Turner Field


Turner Field, named after Brave owner Ted Turner, is located at 755 Hank Aaron Drive in  Atlanta, Georgia.  The stadium debuted as Centennial Olympic Stadium for the 1996 Summer Olympics and had a seating capacity of 83,500.  After the Olympics it became Turner Field and opened for baseball only on March 29, 1997 to house the Atlanta Braves.  On April 4, 1997, the Braves defeat the Chicago Cubs 5-4 in the first game at the state of the art ballpark as 50,096 fans watched.  


Despite it's short history, has hosted an All-Star Game, a World Series,The world class ballpark a no-hitter and a baseball milestone.  On July 11, 2000, Turner Field hosted the 71st  Midsummer Classic,  which saw the American League beat the National League 6-3 with the New York Yankees Derek Jeter going 3 for 3 and made a fantastic play in the field to capture the MVP award.  

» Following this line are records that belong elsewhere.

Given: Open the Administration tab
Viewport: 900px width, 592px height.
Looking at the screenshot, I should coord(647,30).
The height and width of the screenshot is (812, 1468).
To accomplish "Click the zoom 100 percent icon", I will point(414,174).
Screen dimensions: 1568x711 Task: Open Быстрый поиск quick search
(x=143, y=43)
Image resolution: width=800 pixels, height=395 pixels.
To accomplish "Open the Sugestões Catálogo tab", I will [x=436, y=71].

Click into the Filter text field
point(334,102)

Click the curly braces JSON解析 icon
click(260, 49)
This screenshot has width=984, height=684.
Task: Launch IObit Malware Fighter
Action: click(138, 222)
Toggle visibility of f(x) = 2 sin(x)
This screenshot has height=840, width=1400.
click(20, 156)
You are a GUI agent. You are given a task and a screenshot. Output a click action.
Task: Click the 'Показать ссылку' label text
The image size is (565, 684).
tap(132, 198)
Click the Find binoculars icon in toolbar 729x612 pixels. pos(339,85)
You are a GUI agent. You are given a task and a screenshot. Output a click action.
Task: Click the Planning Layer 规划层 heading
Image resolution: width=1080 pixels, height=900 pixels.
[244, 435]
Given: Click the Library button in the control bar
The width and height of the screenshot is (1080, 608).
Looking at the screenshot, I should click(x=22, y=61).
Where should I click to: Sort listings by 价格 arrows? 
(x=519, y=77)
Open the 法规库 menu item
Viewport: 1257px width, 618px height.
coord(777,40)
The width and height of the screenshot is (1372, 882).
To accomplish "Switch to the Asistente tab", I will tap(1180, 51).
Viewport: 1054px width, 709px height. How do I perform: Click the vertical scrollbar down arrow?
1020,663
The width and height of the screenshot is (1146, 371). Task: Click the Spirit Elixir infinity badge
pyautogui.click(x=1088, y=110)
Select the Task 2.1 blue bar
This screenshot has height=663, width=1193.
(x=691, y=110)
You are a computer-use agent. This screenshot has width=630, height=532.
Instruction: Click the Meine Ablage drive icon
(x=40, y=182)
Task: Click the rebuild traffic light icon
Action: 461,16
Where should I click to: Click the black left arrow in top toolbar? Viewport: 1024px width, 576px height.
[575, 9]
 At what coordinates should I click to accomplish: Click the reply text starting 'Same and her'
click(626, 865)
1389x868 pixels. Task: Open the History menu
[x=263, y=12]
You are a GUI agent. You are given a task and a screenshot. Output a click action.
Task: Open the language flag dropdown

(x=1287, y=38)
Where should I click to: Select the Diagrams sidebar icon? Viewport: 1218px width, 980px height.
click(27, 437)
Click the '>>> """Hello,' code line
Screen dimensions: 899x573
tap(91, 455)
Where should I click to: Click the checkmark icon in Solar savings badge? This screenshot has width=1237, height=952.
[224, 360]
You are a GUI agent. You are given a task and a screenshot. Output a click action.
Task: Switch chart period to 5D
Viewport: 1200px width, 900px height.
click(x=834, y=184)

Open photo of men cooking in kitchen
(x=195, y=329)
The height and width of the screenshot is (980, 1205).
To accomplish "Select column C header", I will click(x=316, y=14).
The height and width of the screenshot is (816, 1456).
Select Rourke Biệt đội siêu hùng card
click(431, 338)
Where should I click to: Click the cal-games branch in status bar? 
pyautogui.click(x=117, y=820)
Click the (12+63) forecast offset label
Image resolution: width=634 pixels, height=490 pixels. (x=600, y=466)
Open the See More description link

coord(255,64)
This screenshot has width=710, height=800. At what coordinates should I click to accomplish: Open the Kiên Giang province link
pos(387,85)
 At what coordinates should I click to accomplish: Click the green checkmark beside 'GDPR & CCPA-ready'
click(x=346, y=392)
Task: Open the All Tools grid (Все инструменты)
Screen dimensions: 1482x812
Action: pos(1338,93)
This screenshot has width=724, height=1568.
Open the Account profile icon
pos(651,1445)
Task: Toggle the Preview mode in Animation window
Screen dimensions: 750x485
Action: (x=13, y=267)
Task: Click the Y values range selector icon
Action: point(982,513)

Turner Field also hosted the 1999 World Series which the New York Yankees swept in four games from the Atlanta Braves, who disappointed the home crowd after winning 103 regular season games.  Yankee closer Mariano Rivera was names the MVP.  Other notable milestones at the ballpark include Randy Johnson’s no-hitter against the Braves on May 18, 2004 and Braves’ legend John Smoltz recording his  3,000 strikeout on April 22, 2008.


The park is less than a mile from downtown Atlanta, surrounded by highways making it accessible mainly by car and bus.  Due to the surrounding infrastructure, the stadium is not very accessible to pedestrians and has no restaurants, bars, or entertainment outside the stadium.  It is an open air stadium, brick and limestone exterior, with GN-1 Bermuda Grass playing surface, seating capacity of 49,743, and was privately funded at a cost of $235 million.   Turner Field has four levels, field, terrace, Lexus, and upper deck, plus 59 luxury boxes and three party suites that are discretely located below the upper deck.  There are no bleacher seats at the stadium; each spectator gets a seat with an armrest and back.  


The ticket booth and Monument Grove is located on the northwest side of the ballpark and thus is the main entry into the park.  There are several other entries, but most fans utilize plaza entry where they can take in Brave History with a stroll past Monument Grove, which has statues of Hank Aaron,  Phil Neikro, and Ty Cobb, plus retired player number statues of Aaron, Niekro, Warren Spahn, Eddie Matthews, and Dale Murphy.  Adjacent to the Grove, is the main entry with a plenitude of food and activities.  Tooner Field is located in the main entry plaza and has games and souvenir shops.  Scouts Alley, located under the left field stands houses interactive games for kids.  A 100 foot diameter photograph of Hank Aaron's 715th homerun ball adorns Plaza Side Scoreboard and fans can walk the entire lower concourse and without losing sight of the action, an oddity among stadiums.  


Spectators search for their seat by red numbers against dark blue seats, and white/gray concrete to match the uniforms of the home team.  The park dimensions are 335 feet to left, 380 feet to left-center, 401 feet to center field, 390 feet to right-center, and 330 feet to right field.  The stadium has panoramic views, a high-definition video screen in center field (the largest at time of installation), the Braves Museum and Hall of Fame beyond left field, the Chop House restaurant overlooks center field, and the private 755 Club restaurant overlooks left field.  The Coca-Cola sky field is located in the left field upper level concourse and has games for kids as well as a mist spray for all fans to cool off.    The East and West Pavilions feature games and concession stands.  The stadium has a strong affiliation with Loony Toons, which caters to the atmosphere of the ballpark, and makes going to Turner Field a family experience.


Hard core baseball fans sometimes think the Loony Toons presences is a little excessive, yet send them to a game with a four-year old and they may enjoy a different perspective.  The Atlanta Braves provide a first class stadium, baseball, and entertainment experience.